Service Inter-Hospitalier de Cancérologie et Service de Gastroenteropancréatologie, Hôpital Beaujon, Clichy, France.
N Engl J Med. 2011 Feb 10;364(6):501-13. doi: 10.1056/NEJMoa1003825.
The multitargeted tyrosine kinase inhibitor sunitinib has shown activity against pancreatic neuroendocrine tumors in preclinical models and phase 1 and 2 trials.
We conducted a multinational, randomized, double-blind, placebo-controlled phase 3 trial of sunitinib in patients with advanced, well-differentiated pancreatic neuroendocrine tumors. All patients had Response Evaluation Criteria in Solid Tumors-defined disease progression documented within 12 months before baseline. A total of 171 patients were randomly assigned (in a 1:1 ratio) to receive best supportive care with either sunitinib at a dose of 37.5 mg per day or placebo. The primary end point was progression-free survival; secondary end points included the objective response rate, overall survival, and safety.
The study was discontinued early, after the independent data and safety monitoring committee observed more serious adverse events and deaths in the placebo group as well as a difference in progression-free survival favoring sunitinib.

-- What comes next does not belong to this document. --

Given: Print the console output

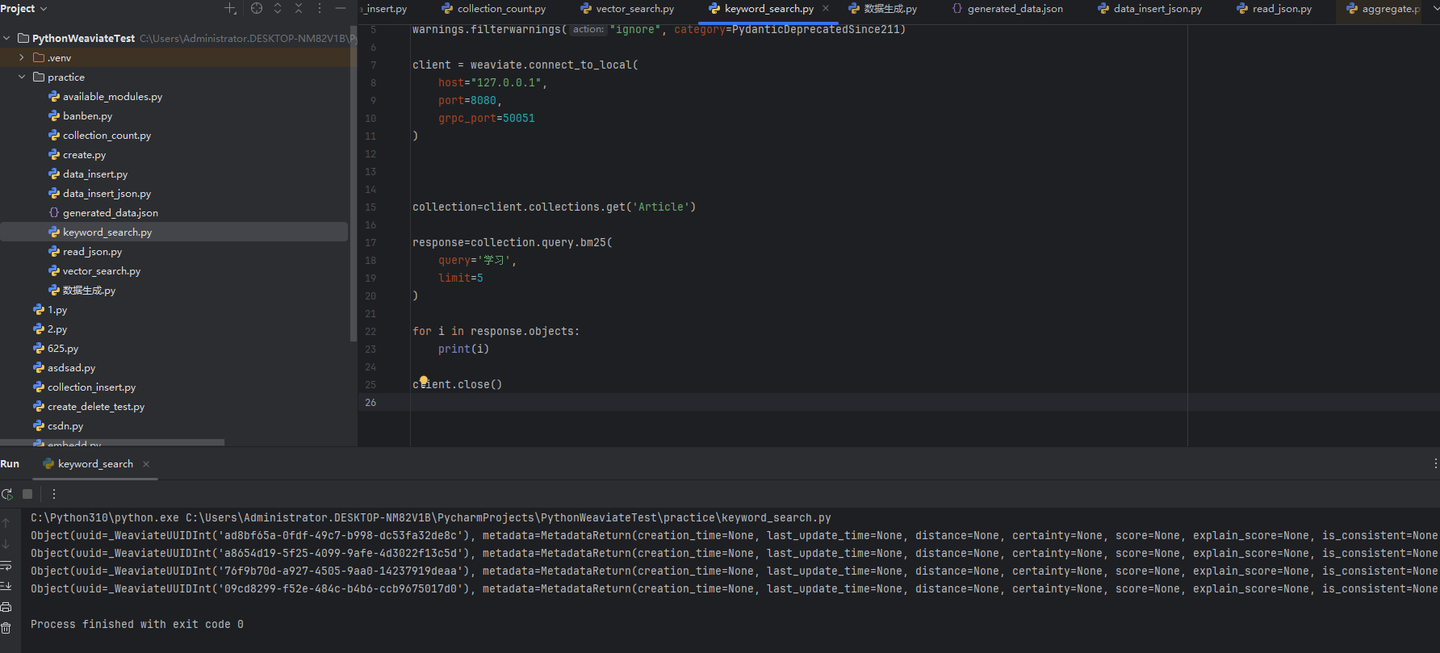Looking at the screenshot, I should 7,606.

Median progression-free survival was 11.4 months in the sunitinib group as compared with 5.5 months in the placebo group (hazard ratio for progression or death, 0.42; 95% confidence interval [CI], 0.26 to 0.66; P<0.001). A Cox proportional-hazards analysis of progression-free survival according to baseline characteristics favored sunitinib in all subgroups studied. The objective response rate was 9.3% in the sunitinib group versus 0% in the placebo group. At the data cutoff point, 9 deaths were reported in the sunitinib group (10%) versus 21 deaths in the placebo group (25%) (hazard ratio for death, 0.41; 95% CI, 0.19 to 0.89; P=0.02). The most frequent adverse events in the sunitinib group were diarrhea, nausea, vomiting, asthenia, and fatigue.

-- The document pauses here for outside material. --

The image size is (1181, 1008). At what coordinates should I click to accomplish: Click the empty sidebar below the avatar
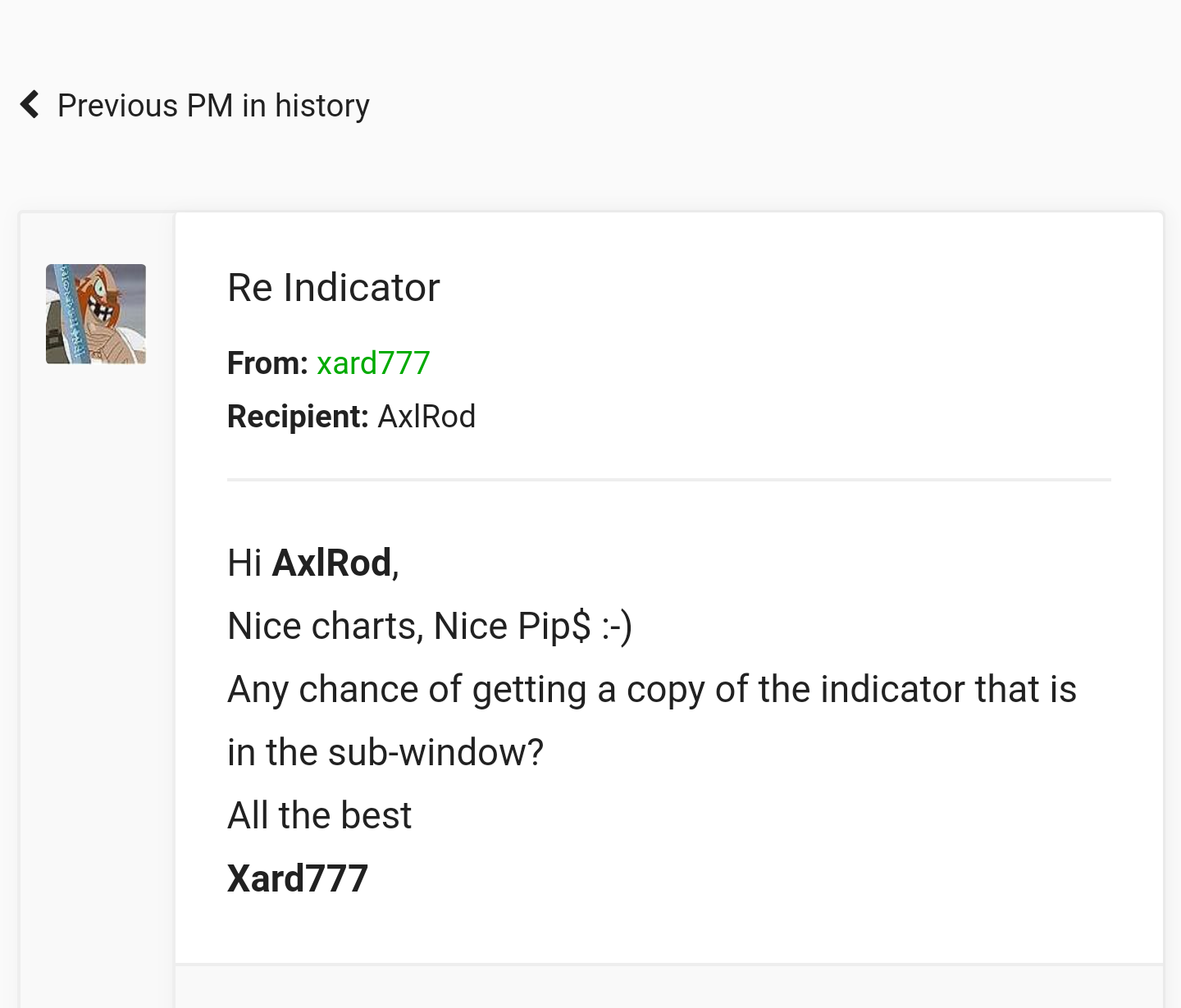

Continuous daily administration of sunitinib at a dose of 37.5 mg improved progression-free survival, overall survival, and the objective response rate as compared with placebo among patients with advanced pancreatic neuroendocrine tumors. (Funded by Pfizer; ClinicalTrials.gov number, NCT00428597.).
多靶点酪氨酸激酶抑制剂舒尼替尼在临床前模型和 1 期和 2 期试验中显示对胰腺神经内分泌肿瘤有活性。

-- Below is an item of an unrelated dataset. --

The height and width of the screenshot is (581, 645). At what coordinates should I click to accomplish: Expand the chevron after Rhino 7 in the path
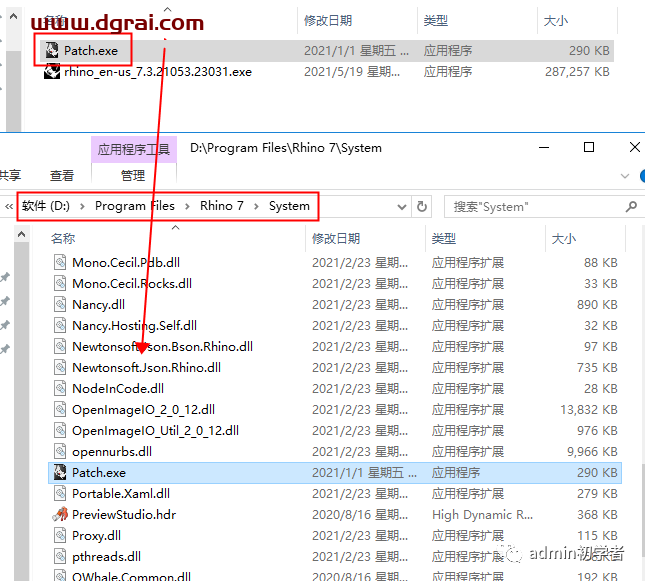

我们进行了一项多中心、随机、双盲、安慰剂对照的舒尼替尼治疗晚期分化良好的胰腺神经内分泌肿瘤患者的 3 期临床试验。所有患者在基线前 12 个月内均有实体瘤反应评价标准定义的疾病进展记录。171 名患者被随机分配(1:1 比例),接受最佳支持治疗,每日 37.5 毫克舒尼替尼或安慰剂。主要终点是无进展生存期;次要终点包括客观缓解率、总生存期和安全性。
独立的数据和安全监测委员会观察到安慰剂组发生更严重的不良事件和死亡,以及舒尼替尼组无进展生存期有优势后,该研究提前终止。舒尼替尼组的中位无进展生存期为 11.4 个月,安慰剂组为 5.5 个月(进展或死亡的风险比为 0.42;95%置信区间[CI]为 0.26 至 0.66;P<0.001)。根据基线特征进行的无进展生存 Cox 比例风险分析表明,舒尼替尼在所有研究的亚组中均有优势。舒尼替尼组的客观缓解率为 9.3%,安慰剂组为 0%。在数据截止点时,舒尼替尼组报告了 9 例死亡(10%),安慰剂组报告了 21 例死亡(25%)(死亡风险比为 0.41;95%CI 为 0.19 至 0.89;P=0.02)。舒尼替尼组最常见的不良反应是腹泻、恶心、呕吐、乏力和疲劳。
与安慰剂相比,舒尼替尼每日 37.5 毫克剂量连续给药可改善晚期胰腺神经内分泌肿瘤患者的无进展生存期、总生存期和客观缓解率。(由辉瑞公司资助;ClinicalTrials.gov 编号,NCT00428597)。